If Given OK, US Could Conduct a Nuclear Test in a Matter of Months, Pentagon Official Says
This comes as senior national security officials are reportedly discussing whether to conduct a test.
The United States could conduct an underground nuclear weapons test within months of being given an order to do so, a senior Pentagon official said Tuesday.
But there has been no change in the U.S. policy to not test nuclear weapons, said Drew Walter, who is performing the duties of deputy assistant defense secretary for nuclear matters. He spoke four days after the Washington Post reported that “senior officials representing the top national security agencies” discussed conducting a nuclear test during a May 15 meeting.

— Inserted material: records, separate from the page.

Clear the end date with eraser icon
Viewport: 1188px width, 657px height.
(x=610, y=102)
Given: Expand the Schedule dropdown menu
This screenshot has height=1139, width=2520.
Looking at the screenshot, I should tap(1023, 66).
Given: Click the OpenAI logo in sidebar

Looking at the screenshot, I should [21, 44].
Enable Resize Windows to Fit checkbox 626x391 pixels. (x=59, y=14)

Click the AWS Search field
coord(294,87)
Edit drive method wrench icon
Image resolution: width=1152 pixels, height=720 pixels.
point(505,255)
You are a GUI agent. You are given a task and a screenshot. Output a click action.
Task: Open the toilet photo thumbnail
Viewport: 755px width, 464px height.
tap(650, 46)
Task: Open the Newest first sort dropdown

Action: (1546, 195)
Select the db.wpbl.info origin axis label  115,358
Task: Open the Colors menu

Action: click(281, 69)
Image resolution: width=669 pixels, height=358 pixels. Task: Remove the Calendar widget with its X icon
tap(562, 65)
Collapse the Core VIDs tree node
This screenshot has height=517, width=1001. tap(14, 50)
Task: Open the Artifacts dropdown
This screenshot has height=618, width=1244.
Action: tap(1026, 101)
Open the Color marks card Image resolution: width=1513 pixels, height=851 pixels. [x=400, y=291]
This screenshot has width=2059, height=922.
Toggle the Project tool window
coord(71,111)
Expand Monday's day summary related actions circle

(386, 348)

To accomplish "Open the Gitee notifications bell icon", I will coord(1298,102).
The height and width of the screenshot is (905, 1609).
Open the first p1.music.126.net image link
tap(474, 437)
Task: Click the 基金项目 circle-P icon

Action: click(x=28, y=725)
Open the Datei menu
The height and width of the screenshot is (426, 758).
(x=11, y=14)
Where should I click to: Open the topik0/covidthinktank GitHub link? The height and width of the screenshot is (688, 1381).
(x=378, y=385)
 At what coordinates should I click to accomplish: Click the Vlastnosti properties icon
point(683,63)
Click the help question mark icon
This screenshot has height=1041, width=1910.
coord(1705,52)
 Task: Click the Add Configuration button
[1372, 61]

“[I]f the president directed, because of a technical issue or a geopolitical issue, the system to go test, I think it would happen relatively rapidly,” Walter said Tuesday at a Mitchell Institute event.
Walter said the Energy Department’s National Nuclear Security Administration, which oversees the maintenance of U.S. nuclear weapons, “has a requirement to retain the ability to resume testing on particular timelines. Reviewing those timelines for the readiness posture regularly is always prudent.”
NNSA officials “maintain the capability to do all of that underground work,” Walter said, meaning they have a location suitable for an underground nuclear test.
A nuclear test could be conducted “with limited diagnostics...within months, probably not years,” he said. But he added that the time to prepare for “a fully diagnostic” test that generates “lots of data, all the bells and whistles, so to speak, might be measured in years.”
The United States has not tested nuclear weapon since 1992. The U.S. has signed the Comprehensive Nuclear-Test-Ban Treaty but the Senate has not ratified it.
In April, a State Department report accused Russia and China of having performed nuclear tests.
“The United States finds that Russia has conducted nuclear weapons experiments that have created nuclear yield and are not consistent with the U.S. ‘zero-yield’ standard,” the report said. The report also questioned China’s nuclear activities saying they “raise concerns regarding its adherence to the ‘zero yield’ standard.”
“There is widespread concern about the major disparity in the way Russia and China appear to interpret and adhere to the zero-yield standard contained” in the treaty, Walter said. “We should be mindful of the implications over the long term of what other countries will learn, maybe not today, but in the long term, if they conduct tests at a — lower-yield tests that go supercritical.”